Recorda o momento em que o ensinaram a andar de bicicleta, quando aprendeu a usar o fio dentário e a arrumar as coisas nos seus lugares. Os seus pais fizeram-no também saber que os feitos intelectuais são superiores às façanhas desportivas, e que a privacidade, até mesmo a das celebridades, não é para ser exposta. Para além disso, prepararam-no para ser um leitor crítico, aconselharam-no a menosprezar a falta de eloquência e informaram-no que ser-se religioso é uma fraqueza, mas quanto a esta última lição, Anders tem as suas dúvidas.

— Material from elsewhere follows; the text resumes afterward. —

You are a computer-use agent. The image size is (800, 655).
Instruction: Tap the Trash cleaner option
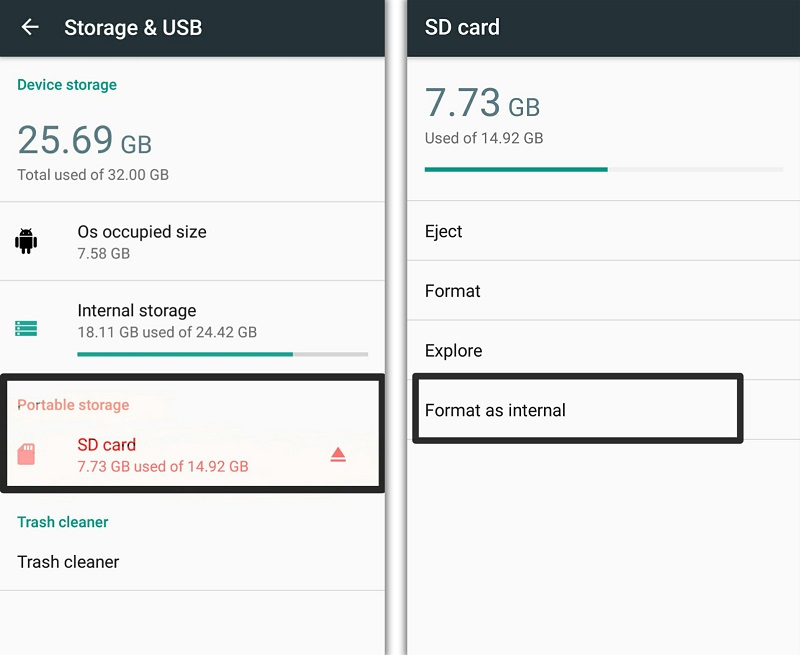tap(68, 562)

Os pais ensinaram-lhe outras coisas mais, vejamos quais:
O problema de Anders é que não vê no presente, o sentido de comunidade que antes existia. Por onde quer que passe, com quem quer que fale, vê em tudo o que acontece em seu redor apenas superficialidade e conversa fiada.
Tudo à sua volta lhe parece ser lixo e uma enormidade de banalidades. A existência em comunidade sobrevive somente nas suas memórias (e nas dos outros da sua idade), a vida social é agora apenas conversa fiada, lixo, banalidades, sendo aí onde temos de viver.

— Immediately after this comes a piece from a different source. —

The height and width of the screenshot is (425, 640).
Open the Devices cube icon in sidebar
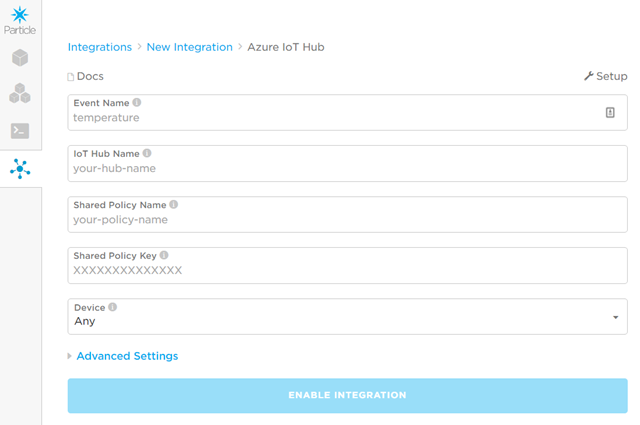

Anders compara as memórias que possui, que nós, os de determinada idade também possuímos, com a actualidade, e não se adapta. Consequentemente, todo o resto do filme é sobre a rejeição que sente por parte de todos aqueles que antes eram parte da sua comunidade.
Numa das grandes cenas deste filme, Anders está sentado num café e ouve as conversas. Pessoas iguais a tantas outras falam sobre os seus sonhos e ambições, sobre os problemas do dia a dia e acerca de notícias e acontecimentos corriqueiros. Anders tudo escuta como se estivesse a ouvir vozes vindas de um outro planeta:
Como era mais do expectável, “Oslo, 31 de Agosto”, acaba mal. Toda a fita é profundamente triste, e isso é uma característica comum às gentes do extremo norte da Europa. Anteriormente, falámos de tal assunto a propósito de um outro filme, “Um Verão de Amor”, de Ingmar Bergman:
https://ifperfilxxi.blogspot.com/2025/08/neste-verao-querem-la-ver-que-ha-fitas.html
O facto é que os povos nórdicos ocupam sempre os primeiros nos rankings internacionais que medem o índice de felicidade dos países, todavia, se formos ver a sua literatura, a sua arte e os seus filmes, a sensação com que ficamos é que são pessoas muito introspectivas e profundamente melancólicas.
Dito isto, das duas uma, ou bem que a felicidade é mais parecida com a melancolia do que aquilo que habitualmente se pensa, ou então não é mensurável por índices internacionais. Em qualquer dos casos, vale a pena ver “Oslo, 31 de Agosto”.
Terminamos, em breve uma outra fita de Verão neste blog.